§ **Assigned task**: In the entries below, find the line with "You are a computer-use agent. The image size is (574, 439)." and the line with "The height and width of the screenshot is (505, 779).". Reproduce those two lines and every line between them exactly, and nothing more.

§ **Task inputs**:

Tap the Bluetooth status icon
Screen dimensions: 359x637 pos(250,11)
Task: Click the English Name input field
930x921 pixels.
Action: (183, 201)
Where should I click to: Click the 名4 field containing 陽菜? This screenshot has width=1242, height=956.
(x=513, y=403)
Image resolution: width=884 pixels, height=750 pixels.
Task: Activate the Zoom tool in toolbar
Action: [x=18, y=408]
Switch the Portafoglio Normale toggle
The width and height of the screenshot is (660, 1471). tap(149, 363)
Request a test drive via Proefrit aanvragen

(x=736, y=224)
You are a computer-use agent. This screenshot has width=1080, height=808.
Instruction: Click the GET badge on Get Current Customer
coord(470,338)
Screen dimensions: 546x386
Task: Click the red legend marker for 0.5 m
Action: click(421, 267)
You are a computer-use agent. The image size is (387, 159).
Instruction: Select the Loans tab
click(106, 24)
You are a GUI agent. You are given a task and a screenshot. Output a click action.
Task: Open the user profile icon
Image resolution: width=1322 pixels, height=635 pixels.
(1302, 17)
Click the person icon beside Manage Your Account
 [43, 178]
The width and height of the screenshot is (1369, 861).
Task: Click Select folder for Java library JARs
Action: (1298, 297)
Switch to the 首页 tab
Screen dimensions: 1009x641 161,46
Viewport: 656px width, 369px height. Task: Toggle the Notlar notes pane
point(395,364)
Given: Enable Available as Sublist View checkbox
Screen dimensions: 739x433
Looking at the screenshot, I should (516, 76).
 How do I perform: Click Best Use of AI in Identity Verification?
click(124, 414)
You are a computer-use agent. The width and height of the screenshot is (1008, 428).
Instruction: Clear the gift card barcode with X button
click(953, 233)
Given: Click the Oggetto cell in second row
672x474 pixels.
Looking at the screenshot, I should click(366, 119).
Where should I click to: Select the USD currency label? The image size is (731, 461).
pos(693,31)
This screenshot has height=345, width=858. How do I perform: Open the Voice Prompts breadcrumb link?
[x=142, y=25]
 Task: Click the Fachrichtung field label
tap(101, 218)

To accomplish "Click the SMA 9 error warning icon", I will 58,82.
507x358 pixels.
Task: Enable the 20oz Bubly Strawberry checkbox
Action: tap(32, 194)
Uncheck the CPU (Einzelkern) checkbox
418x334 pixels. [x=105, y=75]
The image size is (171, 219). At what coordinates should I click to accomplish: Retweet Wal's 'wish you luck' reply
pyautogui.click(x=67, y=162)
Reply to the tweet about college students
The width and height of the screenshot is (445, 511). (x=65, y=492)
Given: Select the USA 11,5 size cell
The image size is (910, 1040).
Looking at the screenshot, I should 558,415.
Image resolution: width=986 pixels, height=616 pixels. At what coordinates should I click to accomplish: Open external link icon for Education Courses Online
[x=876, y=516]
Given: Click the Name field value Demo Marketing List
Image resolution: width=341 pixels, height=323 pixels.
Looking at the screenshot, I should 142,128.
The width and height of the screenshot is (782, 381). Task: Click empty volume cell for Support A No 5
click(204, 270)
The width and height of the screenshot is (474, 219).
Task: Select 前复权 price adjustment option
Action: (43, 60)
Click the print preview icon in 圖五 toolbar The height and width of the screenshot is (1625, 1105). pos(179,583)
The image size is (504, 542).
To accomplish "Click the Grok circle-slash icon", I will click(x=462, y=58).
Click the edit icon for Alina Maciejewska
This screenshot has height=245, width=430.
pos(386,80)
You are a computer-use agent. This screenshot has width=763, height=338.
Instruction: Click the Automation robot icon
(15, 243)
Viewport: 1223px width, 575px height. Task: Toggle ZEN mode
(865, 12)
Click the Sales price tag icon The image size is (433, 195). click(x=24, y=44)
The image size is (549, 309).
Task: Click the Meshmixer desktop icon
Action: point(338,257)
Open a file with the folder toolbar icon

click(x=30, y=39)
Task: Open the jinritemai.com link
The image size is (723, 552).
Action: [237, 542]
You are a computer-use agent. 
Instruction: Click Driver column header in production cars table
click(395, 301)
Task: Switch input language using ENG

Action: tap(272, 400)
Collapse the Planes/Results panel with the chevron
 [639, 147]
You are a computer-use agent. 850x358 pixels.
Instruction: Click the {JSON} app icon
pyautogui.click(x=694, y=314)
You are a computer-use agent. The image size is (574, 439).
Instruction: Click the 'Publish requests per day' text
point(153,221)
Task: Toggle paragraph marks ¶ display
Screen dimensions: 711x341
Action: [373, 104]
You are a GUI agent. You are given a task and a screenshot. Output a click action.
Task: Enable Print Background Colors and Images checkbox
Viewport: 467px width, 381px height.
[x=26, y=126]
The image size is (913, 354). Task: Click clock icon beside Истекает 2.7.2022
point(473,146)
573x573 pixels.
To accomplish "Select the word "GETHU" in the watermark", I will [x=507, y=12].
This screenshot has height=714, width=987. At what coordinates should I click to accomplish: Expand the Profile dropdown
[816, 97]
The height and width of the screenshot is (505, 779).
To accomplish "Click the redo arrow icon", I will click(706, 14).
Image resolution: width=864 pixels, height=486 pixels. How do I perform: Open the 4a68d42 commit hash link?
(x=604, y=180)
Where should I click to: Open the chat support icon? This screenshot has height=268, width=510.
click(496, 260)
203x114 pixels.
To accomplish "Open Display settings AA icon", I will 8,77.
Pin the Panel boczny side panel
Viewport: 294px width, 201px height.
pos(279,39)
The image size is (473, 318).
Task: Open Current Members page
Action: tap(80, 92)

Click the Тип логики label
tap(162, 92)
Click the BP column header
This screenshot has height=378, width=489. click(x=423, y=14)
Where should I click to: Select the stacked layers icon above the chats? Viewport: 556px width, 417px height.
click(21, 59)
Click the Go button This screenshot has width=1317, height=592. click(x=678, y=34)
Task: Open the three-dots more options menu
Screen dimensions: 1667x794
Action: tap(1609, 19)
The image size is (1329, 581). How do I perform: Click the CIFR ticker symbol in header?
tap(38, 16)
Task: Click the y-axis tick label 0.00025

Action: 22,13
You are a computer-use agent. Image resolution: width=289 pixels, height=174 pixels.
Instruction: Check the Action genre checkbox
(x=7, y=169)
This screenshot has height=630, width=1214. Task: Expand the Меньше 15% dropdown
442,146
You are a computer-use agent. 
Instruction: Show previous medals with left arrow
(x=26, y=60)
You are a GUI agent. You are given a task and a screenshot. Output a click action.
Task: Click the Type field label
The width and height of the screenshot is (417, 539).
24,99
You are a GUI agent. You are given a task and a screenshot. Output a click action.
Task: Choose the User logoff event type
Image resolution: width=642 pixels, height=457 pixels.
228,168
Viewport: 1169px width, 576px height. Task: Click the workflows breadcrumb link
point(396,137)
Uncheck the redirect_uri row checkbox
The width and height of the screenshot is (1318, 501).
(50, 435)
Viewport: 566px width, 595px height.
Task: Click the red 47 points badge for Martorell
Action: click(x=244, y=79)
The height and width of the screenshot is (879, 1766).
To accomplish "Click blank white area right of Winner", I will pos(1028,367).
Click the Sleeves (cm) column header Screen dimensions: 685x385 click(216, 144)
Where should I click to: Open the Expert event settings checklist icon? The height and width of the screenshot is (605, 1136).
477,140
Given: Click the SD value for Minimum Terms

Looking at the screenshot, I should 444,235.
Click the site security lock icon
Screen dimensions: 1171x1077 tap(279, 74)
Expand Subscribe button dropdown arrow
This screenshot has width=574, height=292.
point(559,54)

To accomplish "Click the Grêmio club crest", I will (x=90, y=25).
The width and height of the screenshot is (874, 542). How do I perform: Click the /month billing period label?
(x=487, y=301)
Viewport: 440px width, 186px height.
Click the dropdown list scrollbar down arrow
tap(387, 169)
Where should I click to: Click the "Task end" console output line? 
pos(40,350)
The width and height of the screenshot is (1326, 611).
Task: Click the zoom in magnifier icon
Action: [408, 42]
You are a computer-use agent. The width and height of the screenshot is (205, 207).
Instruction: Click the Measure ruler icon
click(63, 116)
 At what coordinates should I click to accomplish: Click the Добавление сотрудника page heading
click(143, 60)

§ **Problem solution**:
You are a computer-use agent. The image size is (574, 439).
Instruction: Click the 'Publish requests per day' text
point(153,221)
Task: Toggle paragraph marks ¶ display
Screen dimensions: 711x341
Action: [373, 104]
You are a GUI agent. You are given a task and a screenshot. Output a click action.
Task: Enable Print Background Colors and Images checkbox
Viewport: 467px width, 381px height.
[x=26, y=126]
The image size is (913, 354). Task: Click clock icon beside Истекает 2.7.2022
point(473,146)
573x573 pixels.
To accomplish "Select the word "GETHU" in the watermark", I will [x=507, y=12].
This screenshot has height=714, width=987. At what coordinates should I click to accomplish: Expand the Profile dropdown
[816, 97]
The height and width of the screenshot is (505, 779).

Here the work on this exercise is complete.